Location data for elements and text
· · ·

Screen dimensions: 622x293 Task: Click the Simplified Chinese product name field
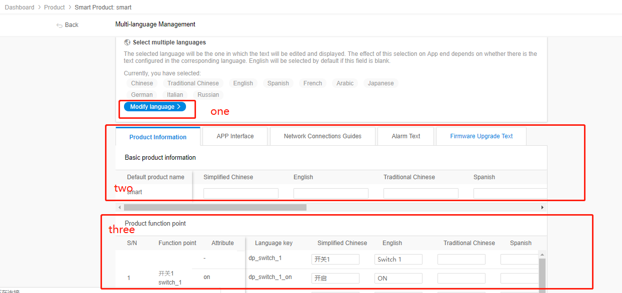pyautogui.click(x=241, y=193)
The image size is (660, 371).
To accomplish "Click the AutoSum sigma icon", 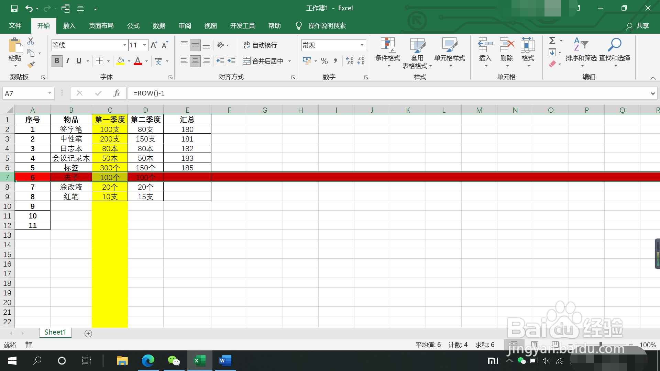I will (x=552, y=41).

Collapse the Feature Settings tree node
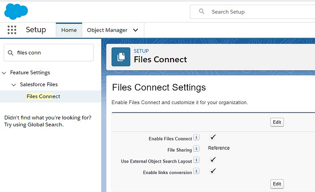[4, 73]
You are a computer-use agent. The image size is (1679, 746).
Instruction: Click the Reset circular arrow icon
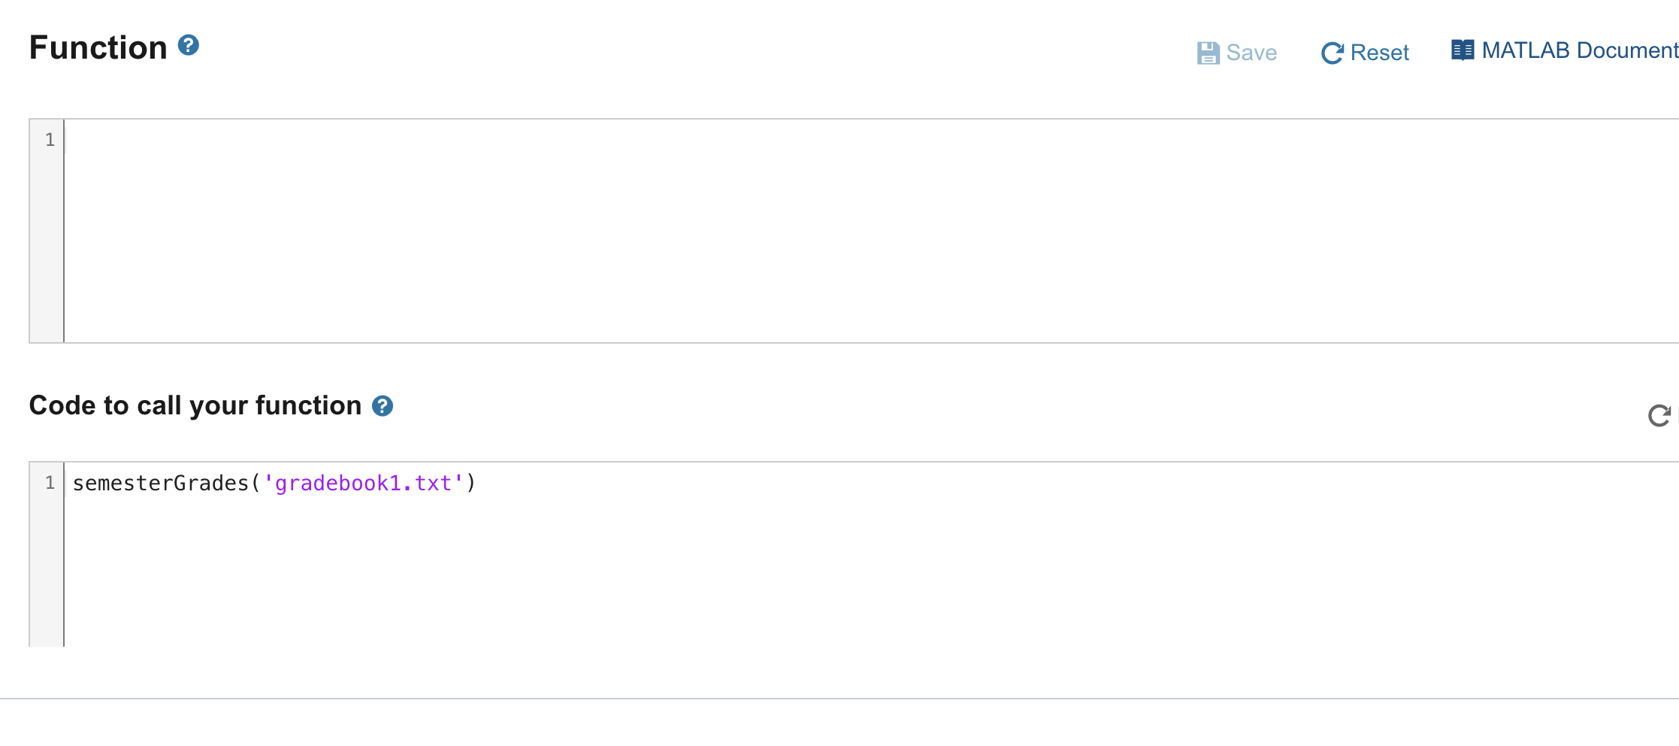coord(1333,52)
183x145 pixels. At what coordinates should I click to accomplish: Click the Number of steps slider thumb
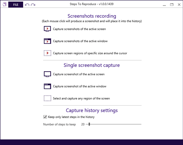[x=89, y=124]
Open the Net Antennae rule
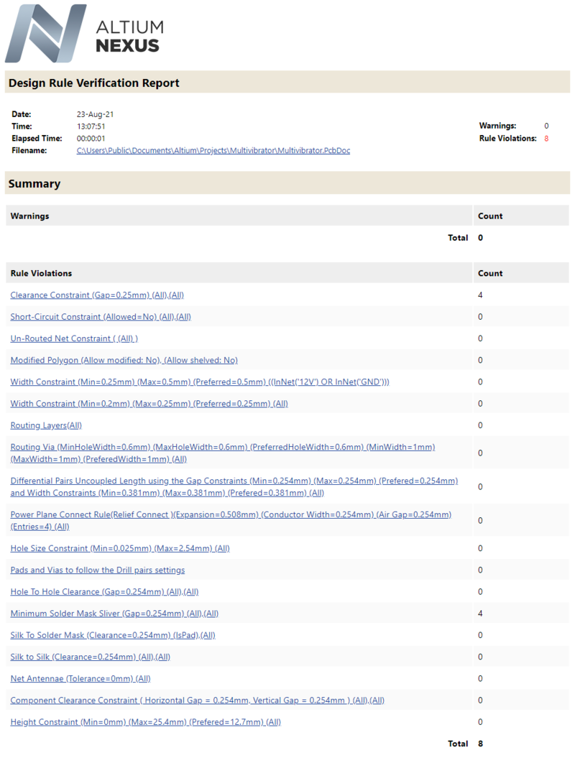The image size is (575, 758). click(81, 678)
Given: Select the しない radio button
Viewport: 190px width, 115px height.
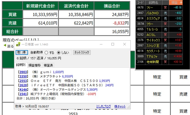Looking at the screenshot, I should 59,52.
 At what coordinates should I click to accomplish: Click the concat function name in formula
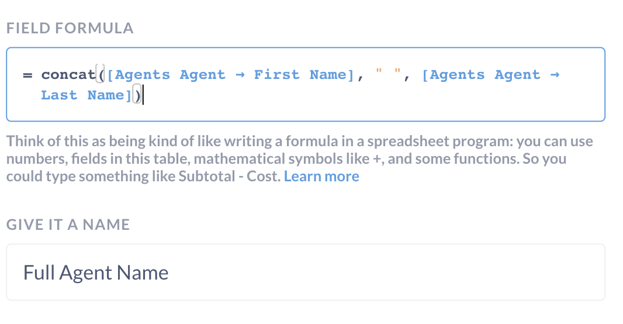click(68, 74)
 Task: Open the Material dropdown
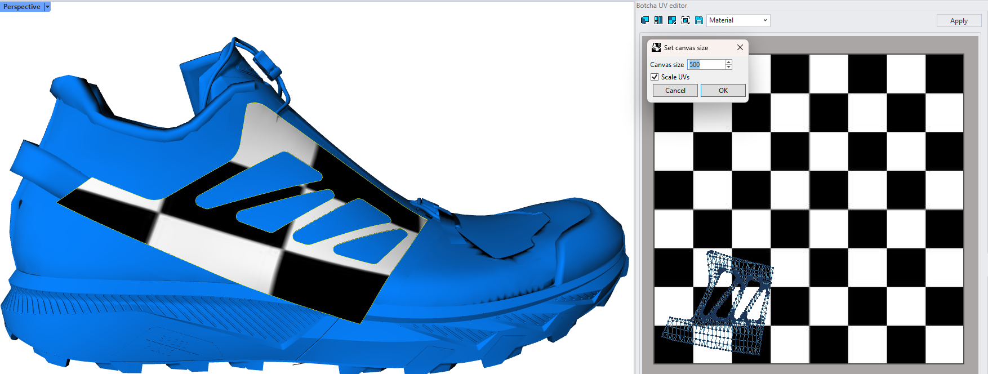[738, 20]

· · ·

Copy every line of the records that contains the word "what". Case counts.

REPLY:
183x145 pixels. At what coordinates should I click to accomplish: Click the Number of steps slider thumb
 At what coordinates should I click to accomplish: Click the concat function name in formula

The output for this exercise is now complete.